Exercise objective - Please transcribe the lines in the entries below without any changes, beginning with the line that contains "You are a GUI" and going on through the line that contains "Where should I".

Exercise inputs -
--

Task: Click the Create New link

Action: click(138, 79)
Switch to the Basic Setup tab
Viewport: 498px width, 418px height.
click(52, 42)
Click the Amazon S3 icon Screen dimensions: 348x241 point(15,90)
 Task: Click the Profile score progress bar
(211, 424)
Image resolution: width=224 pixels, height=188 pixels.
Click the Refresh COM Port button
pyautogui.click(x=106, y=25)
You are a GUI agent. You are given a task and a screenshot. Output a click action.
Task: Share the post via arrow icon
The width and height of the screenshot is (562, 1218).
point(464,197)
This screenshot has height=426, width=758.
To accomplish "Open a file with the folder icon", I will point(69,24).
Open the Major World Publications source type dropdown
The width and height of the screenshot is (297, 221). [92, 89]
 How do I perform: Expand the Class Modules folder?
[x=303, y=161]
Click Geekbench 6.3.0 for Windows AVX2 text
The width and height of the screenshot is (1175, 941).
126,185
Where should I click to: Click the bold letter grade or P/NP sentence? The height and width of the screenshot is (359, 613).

--

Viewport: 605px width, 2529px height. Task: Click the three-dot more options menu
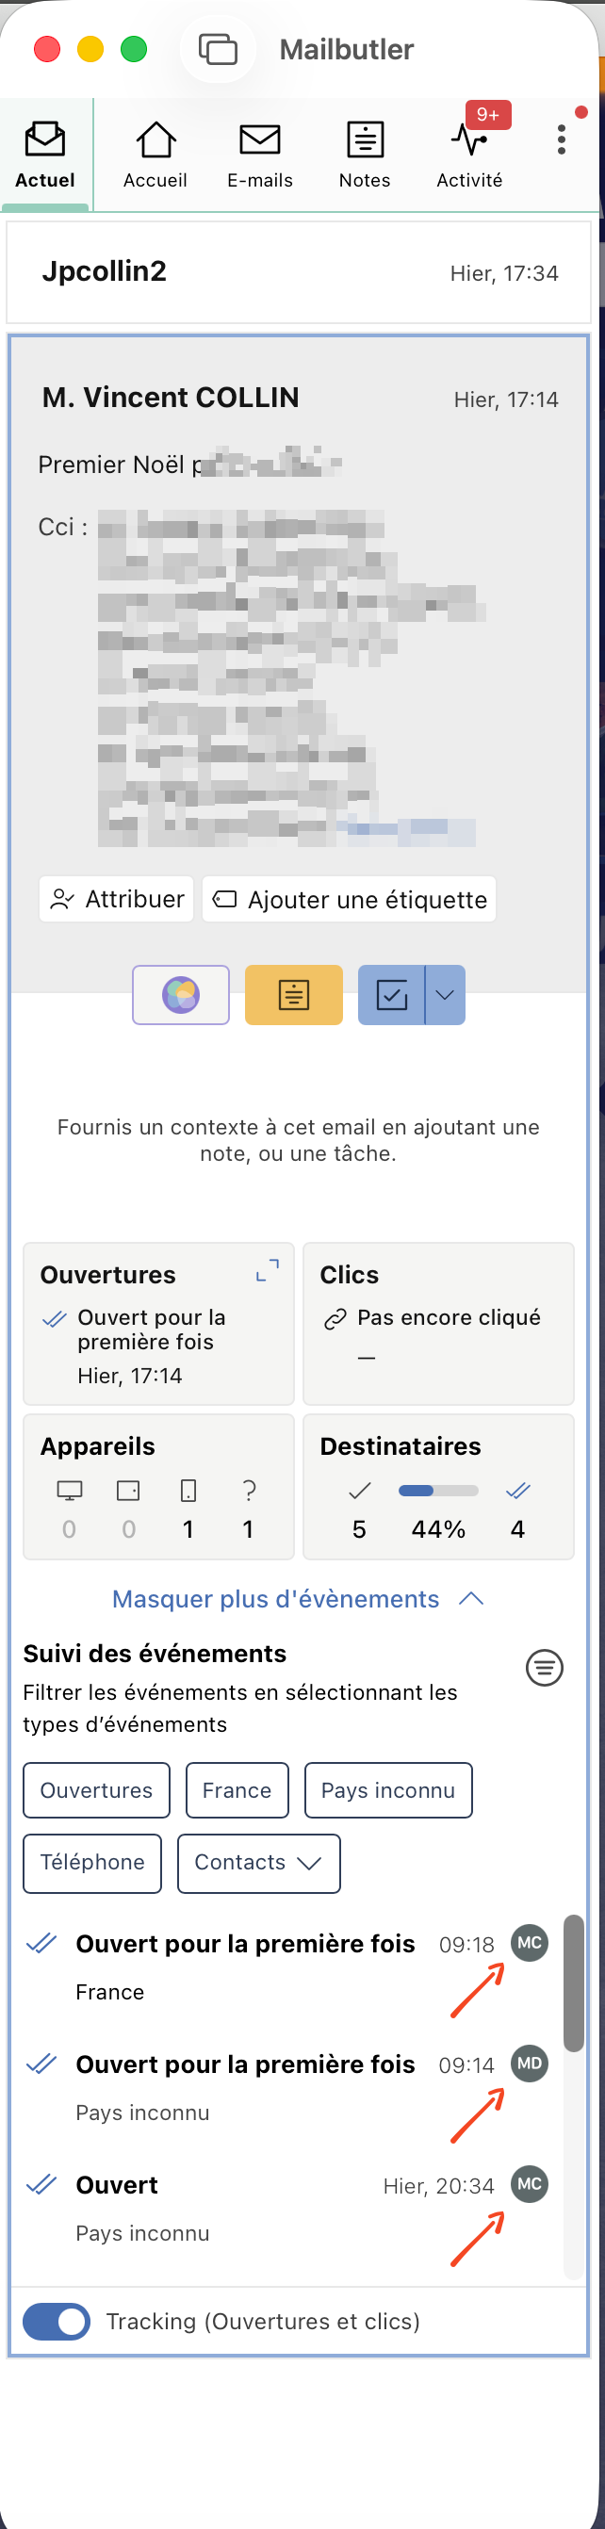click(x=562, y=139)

--

Solution to this exercise -
You are a GUI agent. You are given a task and a screenshot. Output a click action.
Task: Share the post via arrow icon
The width and height of the screenshot is (562, 1218).
point(464,197)
This screenshot has height=426, width=758.
To accomplish "Open a file with the folder icon", I will point(69,24).
Open the Major World Publications source type dropdown
The width and height of the screenshot is (297, 221). [92, 89]
 How do I perform: Expand the Class Modules folder?
[x=303, y=161]
Click Geekbench 6.3.0 for Windows AVX2 text
The width and height of the screenshot is (1175, 941).
126,185
Where should I click to: Click the bold letter grade or P/NP sentence? The height and width of the screenshot is (359, 613).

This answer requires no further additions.